§ **Excerpted data**:

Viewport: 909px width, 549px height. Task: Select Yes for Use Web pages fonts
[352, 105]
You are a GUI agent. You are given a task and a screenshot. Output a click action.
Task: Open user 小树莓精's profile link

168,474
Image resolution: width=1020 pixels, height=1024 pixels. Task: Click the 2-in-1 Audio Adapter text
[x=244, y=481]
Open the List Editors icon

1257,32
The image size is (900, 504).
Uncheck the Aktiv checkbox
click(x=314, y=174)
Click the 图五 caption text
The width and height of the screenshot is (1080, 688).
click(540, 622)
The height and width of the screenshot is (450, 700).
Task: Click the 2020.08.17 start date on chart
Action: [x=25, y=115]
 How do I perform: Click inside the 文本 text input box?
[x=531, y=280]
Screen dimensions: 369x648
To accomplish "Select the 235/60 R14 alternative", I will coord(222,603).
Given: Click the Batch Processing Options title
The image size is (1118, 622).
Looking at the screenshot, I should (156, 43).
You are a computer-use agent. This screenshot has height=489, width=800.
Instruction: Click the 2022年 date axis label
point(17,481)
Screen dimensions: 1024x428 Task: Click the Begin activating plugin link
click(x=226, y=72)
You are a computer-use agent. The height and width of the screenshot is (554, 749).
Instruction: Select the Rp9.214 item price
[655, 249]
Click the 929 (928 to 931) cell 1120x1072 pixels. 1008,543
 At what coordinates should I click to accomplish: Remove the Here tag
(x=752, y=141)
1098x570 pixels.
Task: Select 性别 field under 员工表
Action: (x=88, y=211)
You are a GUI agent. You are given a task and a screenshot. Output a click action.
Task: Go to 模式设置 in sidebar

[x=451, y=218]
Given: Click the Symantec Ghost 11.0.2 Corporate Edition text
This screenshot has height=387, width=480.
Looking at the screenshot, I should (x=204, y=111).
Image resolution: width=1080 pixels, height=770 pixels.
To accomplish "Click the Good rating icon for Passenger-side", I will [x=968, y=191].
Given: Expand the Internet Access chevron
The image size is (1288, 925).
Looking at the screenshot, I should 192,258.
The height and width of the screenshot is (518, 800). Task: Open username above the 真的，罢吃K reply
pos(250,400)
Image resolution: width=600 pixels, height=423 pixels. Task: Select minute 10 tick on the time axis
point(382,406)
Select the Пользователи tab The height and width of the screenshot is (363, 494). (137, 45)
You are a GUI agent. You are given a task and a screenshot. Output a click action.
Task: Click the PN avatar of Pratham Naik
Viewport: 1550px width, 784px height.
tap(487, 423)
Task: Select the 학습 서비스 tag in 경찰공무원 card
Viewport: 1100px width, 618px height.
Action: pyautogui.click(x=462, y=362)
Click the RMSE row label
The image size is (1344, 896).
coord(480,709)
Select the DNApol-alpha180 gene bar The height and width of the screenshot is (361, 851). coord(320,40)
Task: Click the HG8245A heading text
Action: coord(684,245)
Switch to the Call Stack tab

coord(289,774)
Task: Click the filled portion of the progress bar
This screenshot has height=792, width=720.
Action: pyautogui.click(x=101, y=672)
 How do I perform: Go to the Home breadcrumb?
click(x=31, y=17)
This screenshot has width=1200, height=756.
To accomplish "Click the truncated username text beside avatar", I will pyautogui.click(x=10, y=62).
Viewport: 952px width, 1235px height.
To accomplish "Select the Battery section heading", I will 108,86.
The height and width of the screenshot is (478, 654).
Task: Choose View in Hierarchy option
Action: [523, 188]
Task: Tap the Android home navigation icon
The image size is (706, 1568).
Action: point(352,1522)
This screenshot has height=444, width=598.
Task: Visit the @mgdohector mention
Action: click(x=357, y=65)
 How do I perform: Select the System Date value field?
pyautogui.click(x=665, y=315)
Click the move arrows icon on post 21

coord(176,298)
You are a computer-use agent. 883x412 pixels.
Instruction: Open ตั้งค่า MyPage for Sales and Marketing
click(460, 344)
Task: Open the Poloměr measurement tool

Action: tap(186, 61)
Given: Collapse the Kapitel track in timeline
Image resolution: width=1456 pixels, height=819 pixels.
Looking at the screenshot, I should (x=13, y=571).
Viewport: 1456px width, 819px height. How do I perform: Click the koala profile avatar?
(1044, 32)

§ **Task prompt**: Using the material above, transcribe exactly the lines from the line with "Select the DNApol-alpha180" to the line with "You are a computer-use agent. 883x412 pixels."; both count, and nothing else goes in.

§ **Task output**:
Select the DNApol-alpha180 gene bar The height and width of the screenshot is (361, 851). coord(320,40)
Task: Click the HG8245A heading text
Action: coord(684,245)
Switch to the Call Stack tab

coord(289,774)
Task: Click the filled portion of the progress bar
This screenshot has height=792, width=720.
Action: pyautogui.click(x=101, y=672)
 How do I perform: Go to the Home breadcrumb?
click(x=31, y=17)
This screenshot has width=1200, height=756.
To accomplish "Click the truncated username text beside avatar", I will pyautogui.click(x=10, y=62).
Viewport: 952px width, 1235px height.
To accomplish "Select the Battery section heading", I will 108,86.
The height and width of the screenshot is (478, 654).
Task: Choose View in Hierarchy option
Action: [523, 188]
Task: Tap the Android home navigation icon
The image size is (706, 1568).
Action: point(352,1522)
This screenshot has height=444, width=598.
Task: Visit the @mgdohector mention
Action: click(x=357, y=65)
 How do I perform: Select the System Date value field?
pyautogui.click(x=665, y=315)
Click the move arrows icon on post 21

coord(176,298)
You are a computer-use agent. 883x412 pixels.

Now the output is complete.